Habillé en civil, mon sac de sport sur l'épaule, je patiente. Je ne tiens plus en place, mon cœur bat fort. J'ai les mains moites, j'appréhende. L'excitation et le trac mènent le combat et aucun des deux ne veut perdre. J'ai mal au bide, j'en arrive presque à vouloir reculer. Je respire profondément. Dario, que t'arrive-t-il ? Derrière la porte la liberté, ma liberté. J'entends un clic et c'est la délivrance, ma délivrance.

Un pas puis un autre. Enfin je suis dehors, je mate la rue de gauche à droite, je prends le temps d'observer les arbres qui la longent et les voitures qui y transitent. Je m'imprègne de tous les éléments, mon corps se relâche, mon esprit s'envole. Une nouvelle fois, je balaie des yeux l'avenue. Je tombe sur le regard de mon pote. Le voir adossé contre la bagnole me renvoie quelques années auparavant lors de notre rencontre.

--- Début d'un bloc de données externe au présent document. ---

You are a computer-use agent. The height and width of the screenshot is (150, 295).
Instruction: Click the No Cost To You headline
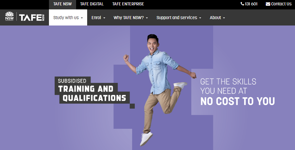click(238, 101)
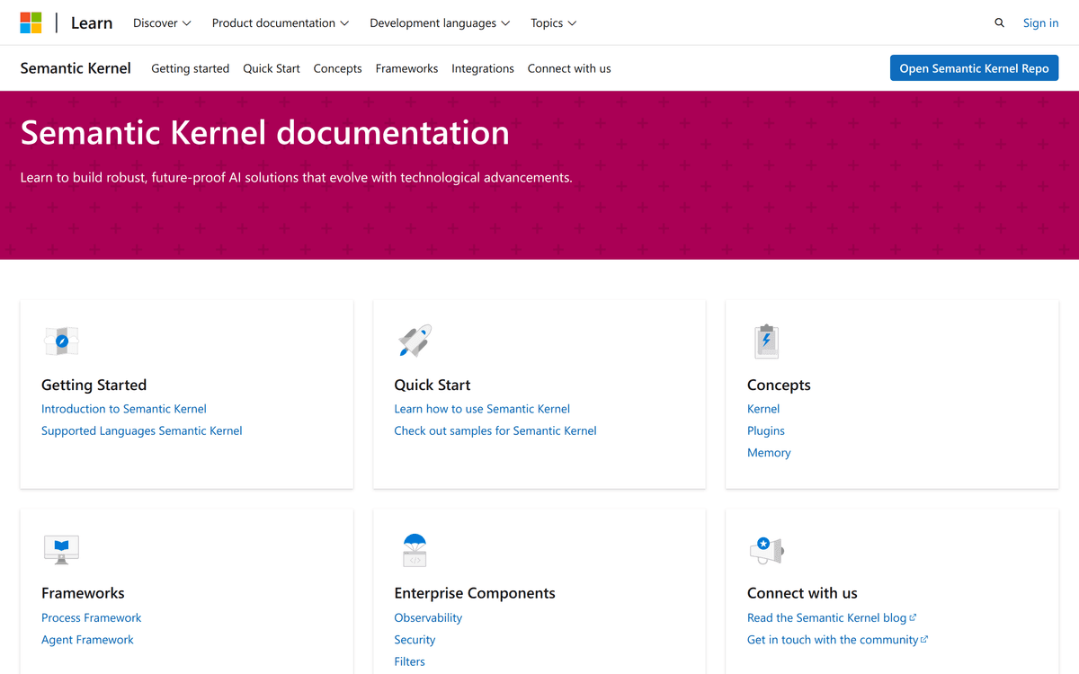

On s'est repéré derrière le bâtiment principal, les pions n'y viennent jamais, ou vraiment rarement. Il fumait tranquillement son joint, le dos et la jambe appuyés contre le mur. Il ne s'est pas caché. Il m'a tendu son cône et je l'ai accepté. On n'a commencé à parler caisses, des conneries que l'on aimait faire. Tout de suite, le courant est passé et depuis il est devenu mon pote, mon frère, ma famille.

— Hey Dario ! Tu as fini de me mater ?

Je sors de mes pensées et traverse la route en direction de Johan.

— Ton sens de l'humour m'a manqué !

Je pose mon sac à terre ouvre les bras et serre mon ami contre moi.

— Ça fait du bien de te voir dehors ! m'avoue-t-il.

J'ébouriffe ses cheveux blonds, d'un mouvement du corps, j'esquive une baffe.

— Tu as gardé tes réflexes, s'exclame-t-il en s'amusant.

— Allez grimpe, on ne reste pas en France. On a de la route à faire.

Sans aucune question, je monte. Le moteur rugit et je peux enfin respirer. Dans le rétro, pour me rassurer, j'observe la maison d'arrêt d'Osny s'éloigner.

Malgré le début du mois de septembre, il fait encore chaud. Lunettes de soleil sur le nez, je m'enivre du paysage qui défile sous mes yeux. J'avais oublié que la banlieue était aussi laide et triste. Mais j'adore. Certains trottoirs sont fissurés ou cassés sur d'autres des poubelles y sont renversées. Les murs sont tagués de messages de haine, de paix ou d'espoir. Je lève la tête pour admirer les tours d'immeubles grises et imposantes. Il y en a tellement. Ici, les arbres deviennent une espèce en voie de disparition. L'odeur des pots d'échappement anesthésie mes narines. Je respire une grande bouffée d'air.

Quand je sens la voiture accélérer en s'engageant sur l'autoroute, je souris comme un con.

— Alors tu vas me dire dans quel pays tu m'emmènes ou tu veux peut-être jouer au jeu des devinettes avec moi ? je lui demande.

— En Espagne, mi amigo, répond Johan, excité.

— Tu m'expliques ?

— Notre contact, Juan, il m'a appelé peu de temps après ton arrestation. Il a voulu me rencontrer. Quand on s'est vu, il a dit beaucoup de bien de nous. Il est content de notre travail et il était contrarié d'apprendre que tu étais en prison. Il nous propose de rejoindre son clan, c'est du sérieux, Dario. Je lui ai répondu oui.

— Qu'est-ce qu'il fout en Espagne ?

— J'ai pas trop su, apparemment une histoire de balance dans son réseau et les stups qui commençaient à trop fouiner, m'explique mon pote.